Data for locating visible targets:
┄┄┄┄┄┄┄┄┄┄┄┄┄┄┄┄┄┄┄┄

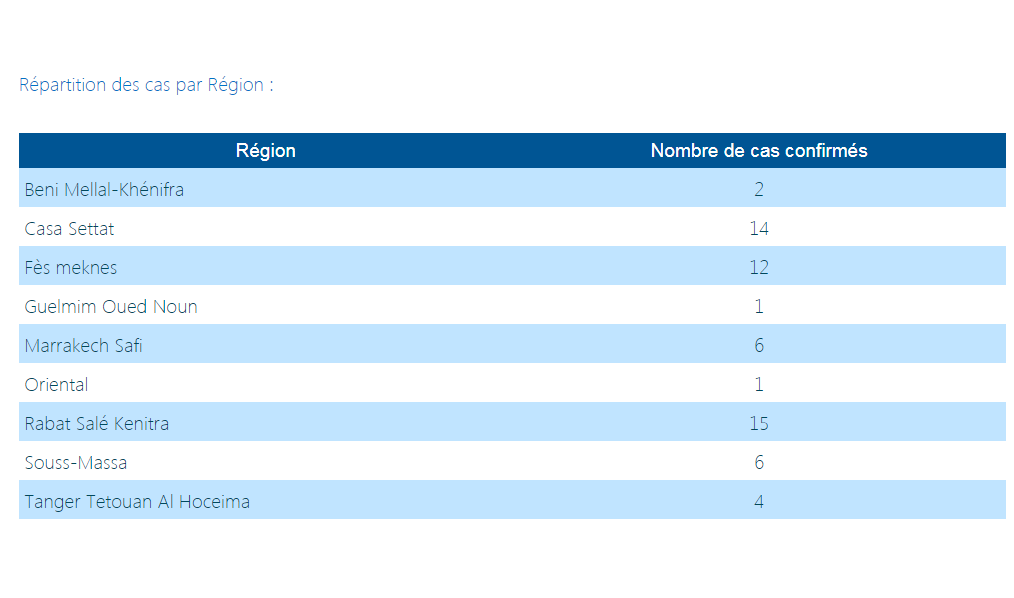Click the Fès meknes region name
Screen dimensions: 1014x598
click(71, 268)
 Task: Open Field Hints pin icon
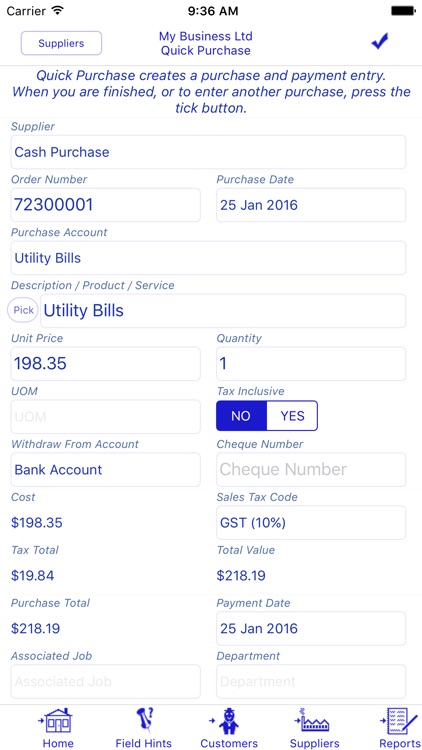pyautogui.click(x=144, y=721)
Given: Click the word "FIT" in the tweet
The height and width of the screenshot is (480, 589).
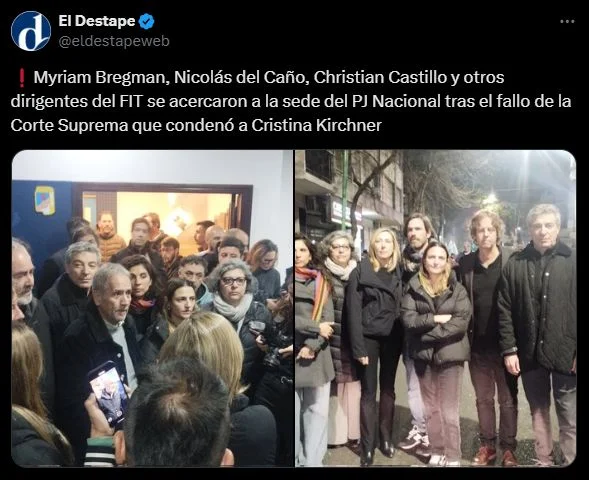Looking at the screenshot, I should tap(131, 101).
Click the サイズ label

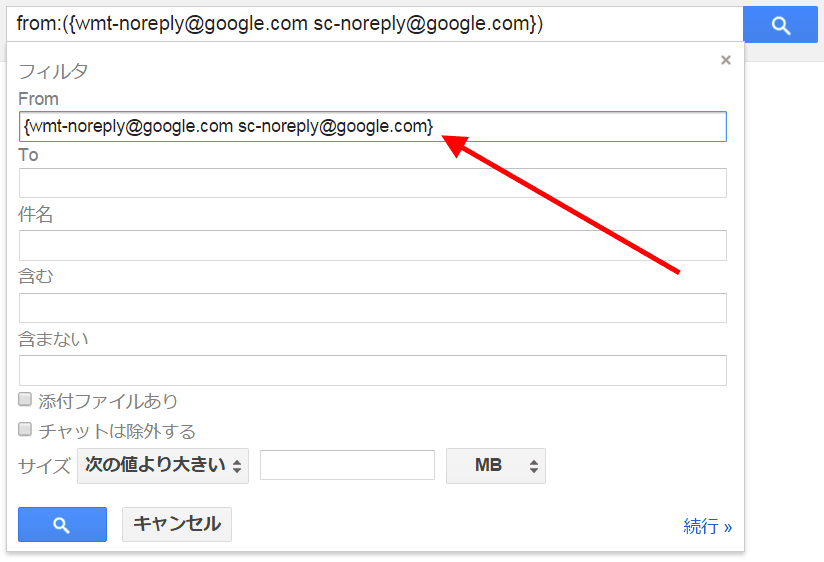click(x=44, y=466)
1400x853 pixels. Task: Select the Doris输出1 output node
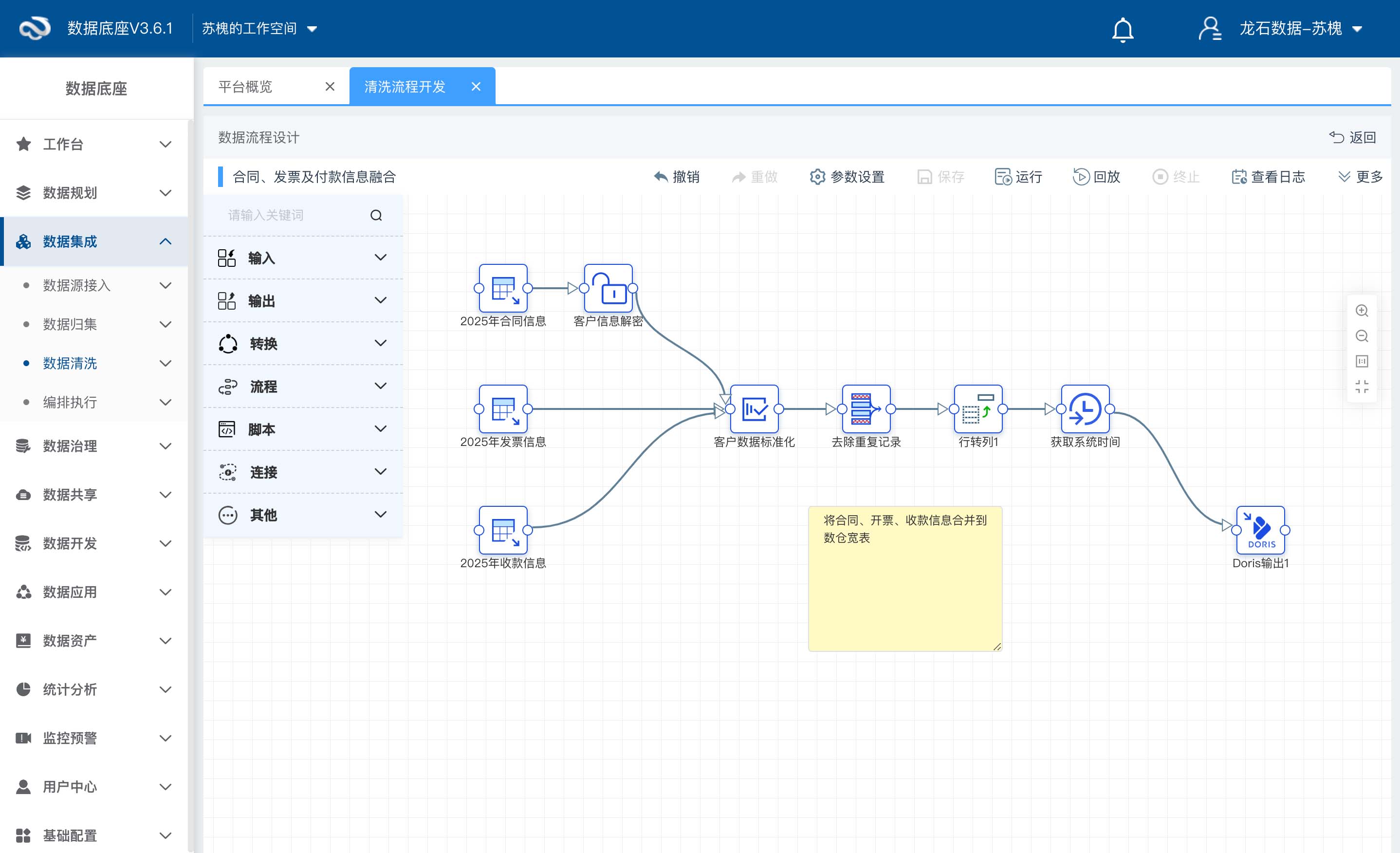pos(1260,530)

┄┄┄┄┄┄┄┄┄┄┄┄┄┄┄┄┄┄┄┄

● YOUR INSTRUCTIONS
Express the items from the line containing "Click the サイズ label" through the end of the items as a two-column CSV with the columns instruction and coordinates. Give one row per item, with each value in a single quoted field, line breaks replaced by spaces, and the pictures omitted.

● RESULT
instruction,coordinates
"Click the サイズ label","click(x=44, y=466)"
"1400x853 pixels. Task: Select the Doris输出1 output node","pos(1260,530)"